REQUIRED WORK
For the entries that follow, restate word for word the line containing "This screenshot has width=1200, height=817.", the line containing "Click the DeepSeek", and every line that lies between them.

(Data entries)
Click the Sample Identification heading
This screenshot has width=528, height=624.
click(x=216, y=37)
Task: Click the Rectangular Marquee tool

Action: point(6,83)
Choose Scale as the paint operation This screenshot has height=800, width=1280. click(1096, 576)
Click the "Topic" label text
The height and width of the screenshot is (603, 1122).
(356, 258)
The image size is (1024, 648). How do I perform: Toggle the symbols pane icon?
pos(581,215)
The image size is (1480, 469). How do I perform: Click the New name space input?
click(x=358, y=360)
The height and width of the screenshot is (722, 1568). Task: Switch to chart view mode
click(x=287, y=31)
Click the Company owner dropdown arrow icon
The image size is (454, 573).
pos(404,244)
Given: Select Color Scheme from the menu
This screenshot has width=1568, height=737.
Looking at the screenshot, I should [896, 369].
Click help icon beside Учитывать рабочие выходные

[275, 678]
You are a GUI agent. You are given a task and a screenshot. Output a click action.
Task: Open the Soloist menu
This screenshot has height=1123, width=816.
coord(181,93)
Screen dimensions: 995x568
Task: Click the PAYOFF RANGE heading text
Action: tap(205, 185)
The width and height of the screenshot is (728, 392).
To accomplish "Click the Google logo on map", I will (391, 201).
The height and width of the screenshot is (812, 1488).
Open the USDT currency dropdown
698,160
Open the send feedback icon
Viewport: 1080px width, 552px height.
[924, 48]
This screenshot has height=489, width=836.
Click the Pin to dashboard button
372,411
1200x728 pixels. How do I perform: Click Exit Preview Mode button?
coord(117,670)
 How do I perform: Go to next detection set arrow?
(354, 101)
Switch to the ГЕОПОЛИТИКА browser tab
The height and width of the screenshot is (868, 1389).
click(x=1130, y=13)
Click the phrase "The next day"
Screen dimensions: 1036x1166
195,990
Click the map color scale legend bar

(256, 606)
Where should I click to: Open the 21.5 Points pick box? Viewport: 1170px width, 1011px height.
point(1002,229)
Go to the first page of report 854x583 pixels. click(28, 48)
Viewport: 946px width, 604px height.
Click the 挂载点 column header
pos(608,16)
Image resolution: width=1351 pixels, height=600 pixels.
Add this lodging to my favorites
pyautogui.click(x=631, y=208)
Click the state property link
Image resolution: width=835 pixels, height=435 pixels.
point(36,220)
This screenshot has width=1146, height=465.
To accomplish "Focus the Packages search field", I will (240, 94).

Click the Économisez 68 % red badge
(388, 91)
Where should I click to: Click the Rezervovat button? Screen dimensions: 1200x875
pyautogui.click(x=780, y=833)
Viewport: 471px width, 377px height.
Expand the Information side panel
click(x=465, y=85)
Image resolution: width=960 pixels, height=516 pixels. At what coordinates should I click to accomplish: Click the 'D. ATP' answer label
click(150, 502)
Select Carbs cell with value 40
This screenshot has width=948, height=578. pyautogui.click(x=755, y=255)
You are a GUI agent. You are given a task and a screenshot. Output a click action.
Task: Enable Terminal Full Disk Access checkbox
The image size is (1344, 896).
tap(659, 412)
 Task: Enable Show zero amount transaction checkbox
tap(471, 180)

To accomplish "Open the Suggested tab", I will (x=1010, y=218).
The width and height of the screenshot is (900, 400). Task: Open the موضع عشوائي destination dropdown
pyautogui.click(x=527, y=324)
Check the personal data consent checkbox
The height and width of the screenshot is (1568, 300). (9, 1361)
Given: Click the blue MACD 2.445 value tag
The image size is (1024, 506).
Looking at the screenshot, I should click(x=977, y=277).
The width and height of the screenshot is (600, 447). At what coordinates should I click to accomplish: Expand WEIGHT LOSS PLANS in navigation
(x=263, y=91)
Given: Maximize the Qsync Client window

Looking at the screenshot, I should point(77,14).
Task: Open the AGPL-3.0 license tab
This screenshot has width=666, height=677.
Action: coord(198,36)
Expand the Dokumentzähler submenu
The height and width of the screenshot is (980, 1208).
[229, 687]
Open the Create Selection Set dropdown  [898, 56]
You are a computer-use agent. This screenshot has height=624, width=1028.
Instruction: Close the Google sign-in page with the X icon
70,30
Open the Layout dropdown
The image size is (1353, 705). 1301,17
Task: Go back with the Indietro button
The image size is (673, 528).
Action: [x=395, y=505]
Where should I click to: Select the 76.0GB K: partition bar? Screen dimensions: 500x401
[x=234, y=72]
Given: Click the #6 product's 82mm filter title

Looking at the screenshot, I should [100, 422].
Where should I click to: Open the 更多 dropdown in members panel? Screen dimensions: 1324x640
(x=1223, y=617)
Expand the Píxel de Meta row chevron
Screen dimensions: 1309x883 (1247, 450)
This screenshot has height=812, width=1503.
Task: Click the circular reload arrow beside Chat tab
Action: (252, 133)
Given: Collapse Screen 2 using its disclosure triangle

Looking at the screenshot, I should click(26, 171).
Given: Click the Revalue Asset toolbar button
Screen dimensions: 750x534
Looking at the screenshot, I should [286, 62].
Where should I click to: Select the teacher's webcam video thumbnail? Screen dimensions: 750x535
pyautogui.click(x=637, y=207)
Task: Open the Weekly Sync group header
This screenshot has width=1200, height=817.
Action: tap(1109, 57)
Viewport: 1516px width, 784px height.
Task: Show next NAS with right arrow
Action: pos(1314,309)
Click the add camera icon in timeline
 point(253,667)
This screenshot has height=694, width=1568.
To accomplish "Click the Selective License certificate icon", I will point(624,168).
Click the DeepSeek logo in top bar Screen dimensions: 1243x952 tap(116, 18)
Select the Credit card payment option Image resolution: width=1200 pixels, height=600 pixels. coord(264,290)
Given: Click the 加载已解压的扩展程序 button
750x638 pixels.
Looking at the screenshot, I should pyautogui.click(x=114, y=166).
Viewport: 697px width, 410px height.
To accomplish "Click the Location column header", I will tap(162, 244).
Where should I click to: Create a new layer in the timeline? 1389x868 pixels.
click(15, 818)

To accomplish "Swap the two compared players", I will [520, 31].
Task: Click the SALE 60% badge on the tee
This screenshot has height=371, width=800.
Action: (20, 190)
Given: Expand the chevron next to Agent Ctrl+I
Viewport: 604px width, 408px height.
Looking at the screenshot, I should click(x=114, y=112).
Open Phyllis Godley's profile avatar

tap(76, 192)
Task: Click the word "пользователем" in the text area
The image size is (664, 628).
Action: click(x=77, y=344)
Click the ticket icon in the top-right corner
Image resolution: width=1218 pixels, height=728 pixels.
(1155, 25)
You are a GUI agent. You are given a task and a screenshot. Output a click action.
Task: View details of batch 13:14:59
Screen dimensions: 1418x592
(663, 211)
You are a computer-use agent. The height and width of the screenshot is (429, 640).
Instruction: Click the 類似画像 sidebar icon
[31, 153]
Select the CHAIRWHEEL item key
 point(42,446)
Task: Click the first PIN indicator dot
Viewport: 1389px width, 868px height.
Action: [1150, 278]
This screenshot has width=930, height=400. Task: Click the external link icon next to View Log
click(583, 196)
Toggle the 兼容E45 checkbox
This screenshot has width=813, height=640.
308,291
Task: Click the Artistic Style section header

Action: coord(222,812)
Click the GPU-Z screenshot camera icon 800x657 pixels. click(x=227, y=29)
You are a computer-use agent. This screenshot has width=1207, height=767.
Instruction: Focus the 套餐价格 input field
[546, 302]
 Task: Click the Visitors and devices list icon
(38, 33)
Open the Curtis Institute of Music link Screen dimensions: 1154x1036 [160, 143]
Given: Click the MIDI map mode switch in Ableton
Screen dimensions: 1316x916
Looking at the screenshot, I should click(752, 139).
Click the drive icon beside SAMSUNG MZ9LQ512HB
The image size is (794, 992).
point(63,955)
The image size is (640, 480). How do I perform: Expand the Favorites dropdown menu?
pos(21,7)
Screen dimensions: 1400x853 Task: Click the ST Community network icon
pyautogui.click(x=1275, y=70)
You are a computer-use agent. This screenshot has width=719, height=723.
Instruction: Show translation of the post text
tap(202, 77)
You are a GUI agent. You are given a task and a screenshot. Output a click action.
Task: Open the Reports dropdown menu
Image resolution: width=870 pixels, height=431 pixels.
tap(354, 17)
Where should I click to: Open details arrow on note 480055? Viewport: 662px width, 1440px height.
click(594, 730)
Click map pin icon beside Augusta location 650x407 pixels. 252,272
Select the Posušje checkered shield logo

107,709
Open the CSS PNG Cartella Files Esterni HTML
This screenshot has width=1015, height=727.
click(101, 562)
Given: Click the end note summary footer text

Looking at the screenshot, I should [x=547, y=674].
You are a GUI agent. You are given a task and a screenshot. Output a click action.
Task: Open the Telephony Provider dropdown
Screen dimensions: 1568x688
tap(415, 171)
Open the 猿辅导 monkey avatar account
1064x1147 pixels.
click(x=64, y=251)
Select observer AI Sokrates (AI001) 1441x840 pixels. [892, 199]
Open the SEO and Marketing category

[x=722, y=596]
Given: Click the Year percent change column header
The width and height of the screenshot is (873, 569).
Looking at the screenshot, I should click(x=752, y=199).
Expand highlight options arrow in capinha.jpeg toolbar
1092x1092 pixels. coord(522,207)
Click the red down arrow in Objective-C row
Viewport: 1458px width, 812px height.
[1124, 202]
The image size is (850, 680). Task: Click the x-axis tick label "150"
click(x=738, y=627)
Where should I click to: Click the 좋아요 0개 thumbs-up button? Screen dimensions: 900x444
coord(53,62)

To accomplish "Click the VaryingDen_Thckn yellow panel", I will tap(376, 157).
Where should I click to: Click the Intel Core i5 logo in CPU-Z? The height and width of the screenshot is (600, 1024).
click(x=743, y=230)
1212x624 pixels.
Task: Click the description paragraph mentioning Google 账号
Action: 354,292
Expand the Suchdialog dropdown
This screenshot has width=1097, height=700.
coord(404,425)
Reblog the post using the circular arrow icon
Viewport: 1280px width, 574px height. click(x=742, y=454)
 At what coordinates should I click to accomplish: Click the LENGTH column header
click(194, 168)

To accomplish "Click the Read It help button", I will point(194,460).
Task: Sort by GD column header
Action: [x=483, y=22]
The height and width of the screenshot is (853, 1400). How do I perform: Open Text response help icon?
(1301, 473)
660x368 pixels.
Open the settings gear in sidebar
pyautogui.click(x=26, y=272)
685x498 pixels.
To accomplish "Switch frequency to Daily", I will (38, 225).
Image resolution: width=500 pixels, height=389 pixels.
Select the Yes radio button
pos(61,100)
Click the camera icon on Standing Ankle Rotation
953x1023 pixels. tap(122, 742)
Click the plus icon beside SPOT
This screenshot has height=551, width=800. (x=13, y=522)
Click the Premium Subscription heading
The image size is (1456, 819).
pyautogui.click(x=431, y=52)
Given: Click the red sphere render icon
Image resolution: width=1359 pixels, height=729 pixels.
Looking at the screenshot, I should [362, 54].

WRITTEN SOLUTION
This screenshot has width=1200, height=817.
Action: tap(1109, 57)
Viewport: 1516px width, 784px height.
Task: Show next NAS with right arrow
Action: pos(1314,309)
Click the add camera icon in timeline
 point(253,667)
This screenshot has height=694, width=1568.
To accomplish "Click the Selective License certificate icon", I will point(624,168).
Click the DeepSeek logo in top bar Screen dimensions: 1243x952 tap(116, 18)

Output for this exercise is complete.